- Born: Albert Clyde Hinkle September 4, 1926 Florida, U.S.
- Died: December 26, 2018 (aged 92) San Jose, California, U.S.
- Education: San Francisco State College, Stanford University
- Occupations: Railroad brakeman, conductor
- Writing career
- Literary movement: Beat

= Al Hinkle =

Person associated with the Beat Generation

Al Hinkle (September 4, 1926 – December 26, 2018) was a childhood friend of Beat Generation icon Neal Cassady who was the inspiration for the character of Ed Dunkel in Jack Kerouac’s On the Road. In December 1948 Hinkle contributed $100 to the down payment on the 1949 Hudson automobile that Cassady drove across the United States, the journey memorialized in Kerouac’s novel. He was also the real life inspiration for characters in two other Kerouac books: Slim Buckle in Visions of Cody and Ed Buckle in Book of Dreams.

Hinkle is credited with convincing Cassady to move from Denver to the San Francisco Bay Area to work on the Southern Pacific railroad. Kerouac followed, and briefly worked as a brakeman. Poet Allen Ginsberg, another Hinkle friend, also came out from New York. The independent thinkers formed the nucleus of what became known as the Beat Generation, a precursor of the San Francisco-centered counterculture movement in the 1960s.

Hinkle never sought fame or fortune from his association with famous friends and lived in relative obscurity until the weekly Metro Silicon Valley placed him and his wife Helen on its cover in 1992.
 In 2012, Hinkle published a small book of recollections based on an interview with Stephen D. Edington entitled “Last Man Standing.”

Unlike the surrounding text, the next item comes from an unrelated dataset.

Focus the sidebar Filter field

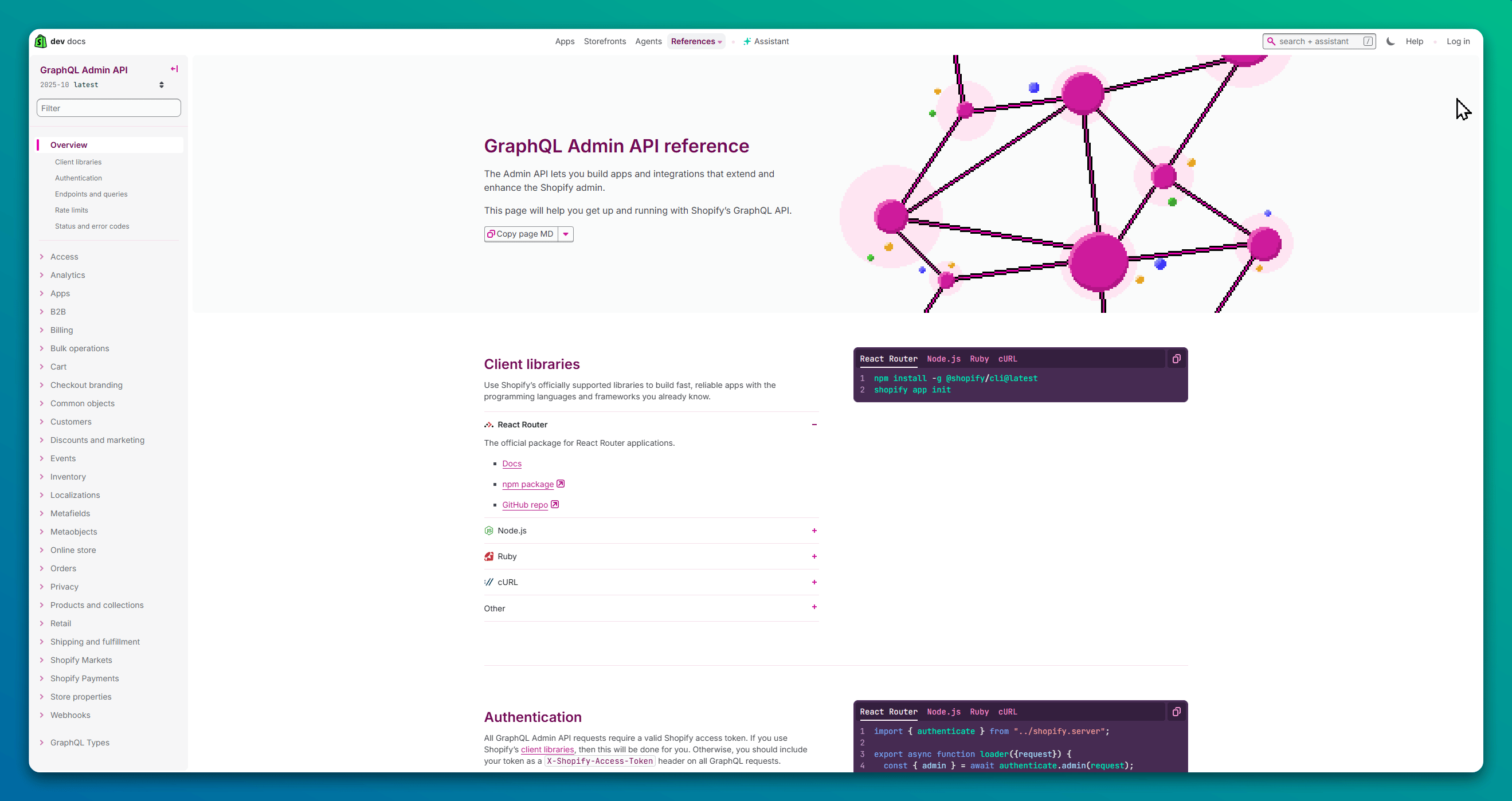click(x=108, y=108)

"I love having lived my life with liberty and freedom. I guess Jack was right; here I am today, 85 years old, the 'last man standing' as they call me, only with my own Facebook page instead of a bench outside the Silver Dollar, telling my tales to a whole new generation of 'youngsters' from all around the world who understand and respect what the Beats stood for. I am honored to be a part of it all," Hinkle said.

== Death ==
Hinkle outlived his better-known Beat contemporaries and died of heart failure at the age of 92 in a Los Gatos, California hospital.